Review: Caveman Warriors

An exercise in prehistoric frustration.

By Joshua A. Johnston. Posted 04/03/2018 11:25 Comment on this     ShareThis
The Final Grade
grade/score info
1-Up Mushroom for...
Clever art style; unique characters; wacky plot
Poison Mushroom for...
Problematic controls; frustrating knockback element; awkward platform mechanics

Nintendo consoles have a rich history of 4-player co-op, going back to the days of Nintendo 64 and its groundbreaking four controller ports. Those ports were carried over to GameCube before the era of wireless gaming took hold under Wii and Wii U. Switch comes out of the box with a Joy-Con capable of two players, but with a second Joy-Con that number can be expanded to four.
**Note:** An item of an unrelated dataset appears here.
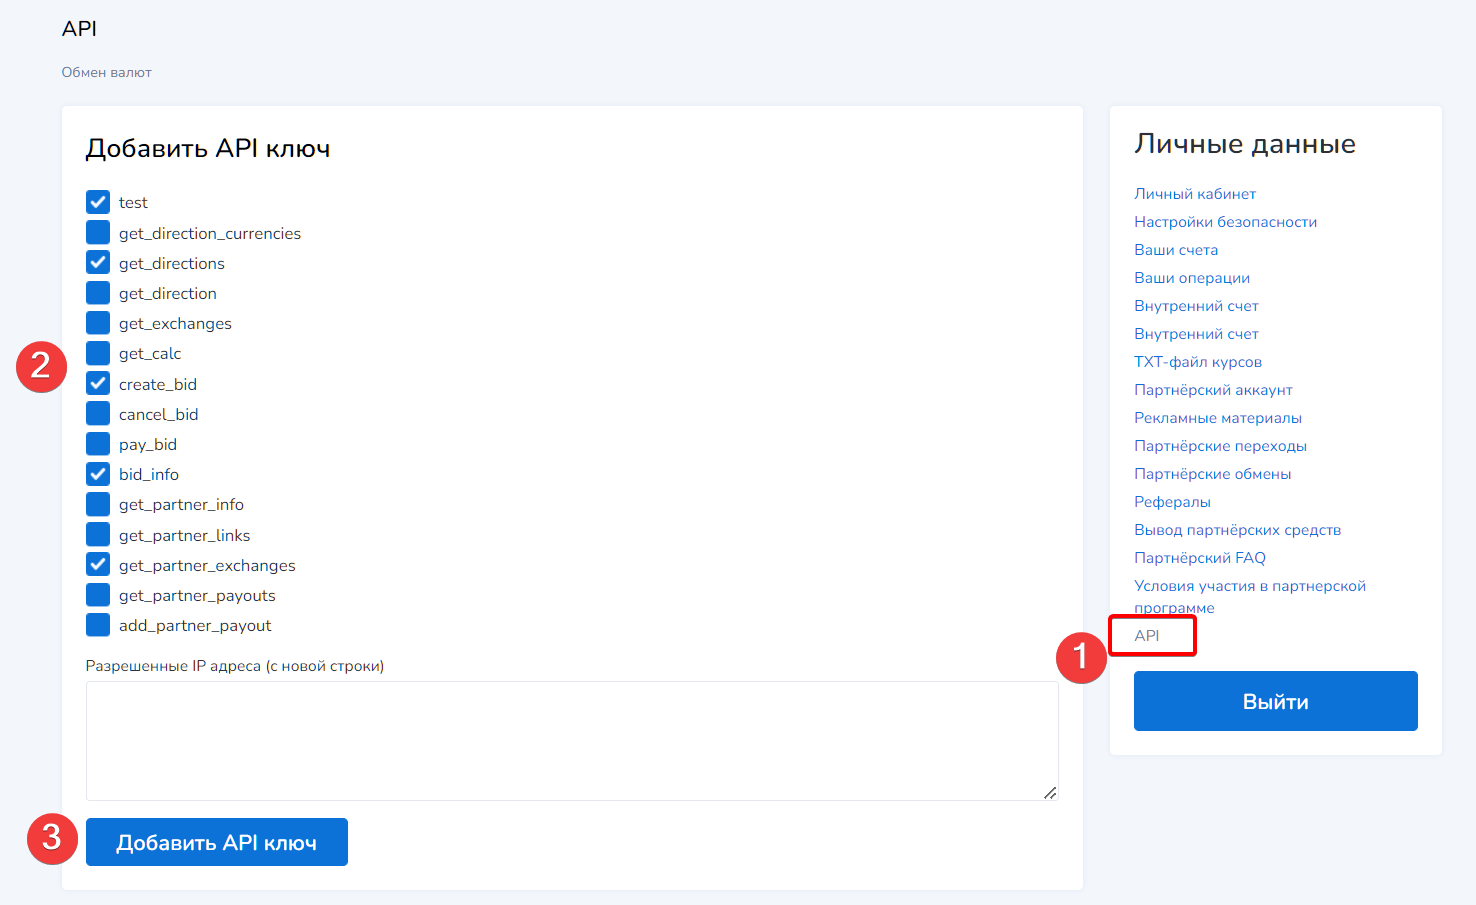The image size is (1476, 905).
Task: Uncheck the test checkbox
Action: coord(98,202)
Like previous systems, Switch is poised to carry on the grand tradition of 4-player goodness. Caveman Warriors, a multiplatform title available through the Nintendo eShop, feels like an early example of that tradition, but not always for the better.
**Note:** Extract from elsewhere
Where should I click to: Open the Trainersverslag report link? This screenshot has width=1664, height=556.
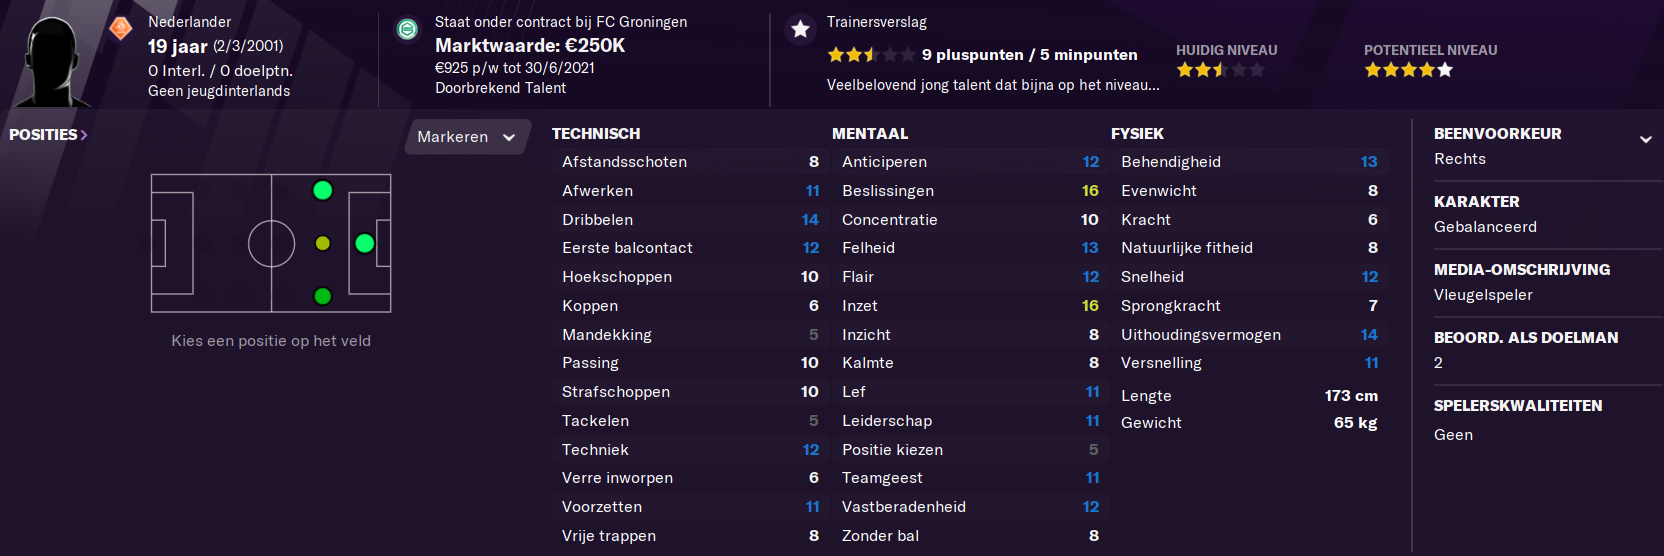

To be sure, the game certainly looks the part. With a wild cartoon feel, wacky time-travel alien plot, exotic locales, and four unique characters, this game clearly takes its inspiration from the old-school 2D platformers you might have played back on SNES. Things start out a little weird, but as the game progresses, they get ever more nutty, with a mashup of characters across time and space that would make a B-movie blush.

The characters, in particular, are of interest, since the four of them each have different skills and abilities. One of them, for example, can hurl spears against walls to reach inaccessible areas, while another can charge through enemies with abandon. The game even lets you swap between the characters on the fly, which is not only cool, but absolutely essential if you’re playing with less than four players.
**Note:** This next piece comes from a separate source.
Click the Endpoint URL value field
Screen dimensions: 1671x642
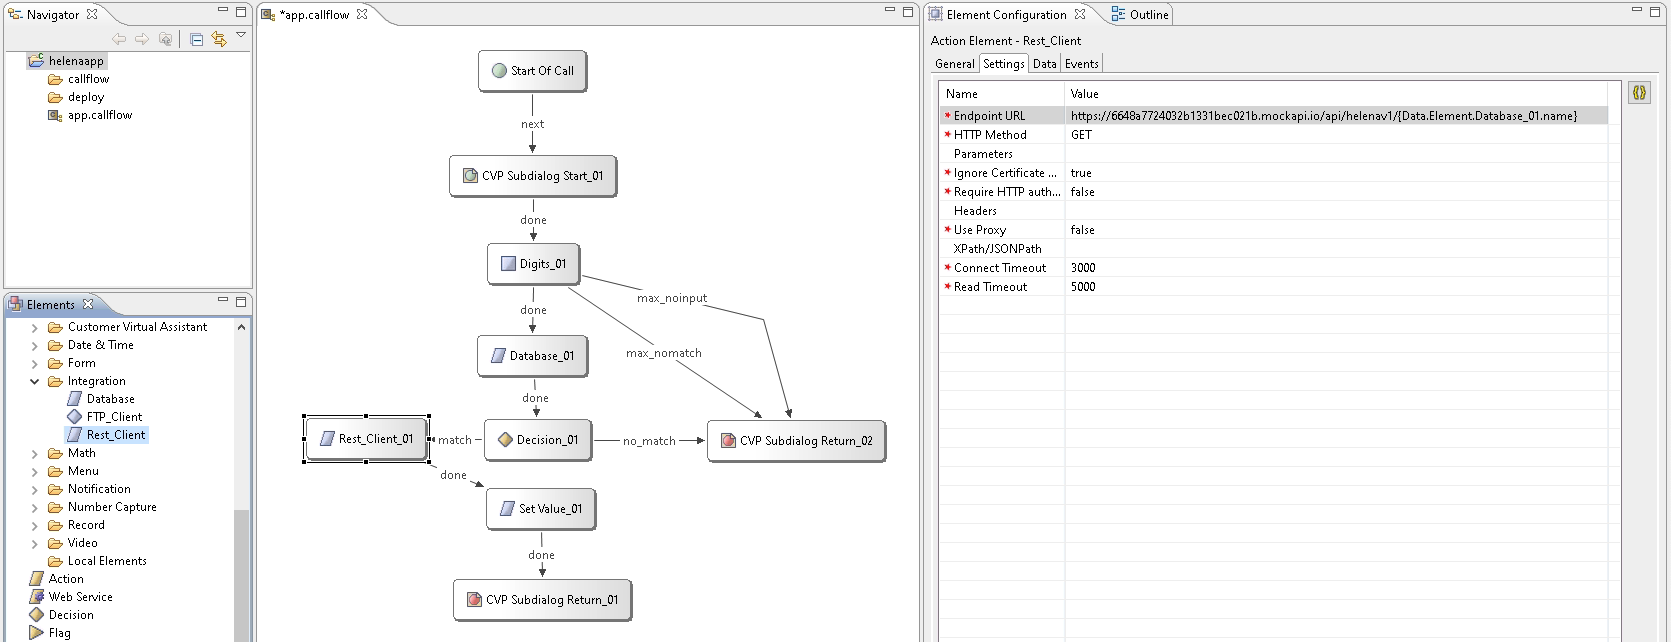tap(1322, 116)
But what Caveman Warriors serves up in style, it lacks in execution, and the controls are one of the chief offenders. Jumping, for example, comes in a short and super jump variety, but they are both really awkward, resulting in a lot of missed landings. It doesn’t help that both are controlled by the same button, so it’s far too easy to accidentally execute a super jump when you only wanted a regular one. The jumping problem becomes more troublesome because the game has a large platform component. A lot of the gameplay consists of hopping across small ledges or moving platforms, and a miss results in a sizable loss of energy. Oh, and the cavemen can’t swim, so water is a quick path to caveman death.

Compounding the controls are the way hits are registered. A caveman who takes a strike is knocked backwards, unable to fight. It’s too easy to jump across a body of water, land on a narrow ledge, take a hit from a baddie… and be sent flying back into the water where you take even more damage. And when you die? Your crew only has a limited pool of lives, so once they’re gone, you have to restart a level all over again; after enough missed landings, you may decide you don’t want to. Some people might argue that the controls are old-school and the difficulty hardcore. Maybe, but in a day and age of silk-smooth controls from any game starring Mario, retro gameplay is not an excuse for wonky controls.

So is this for you? If you relish the days when death by bad jumping mechanics was commonplace in gaming and enemy hits were cheap, you might like the nostalgia Caveman Warriors brings. But, if you’re looking for a refined experience, this is probably not the co-op experience you’re looking for.

Nintendojo was provided a copy of this game for review by a third party, though that does not affect our recommendation. For every review, Nintendojo uses a standard criteria.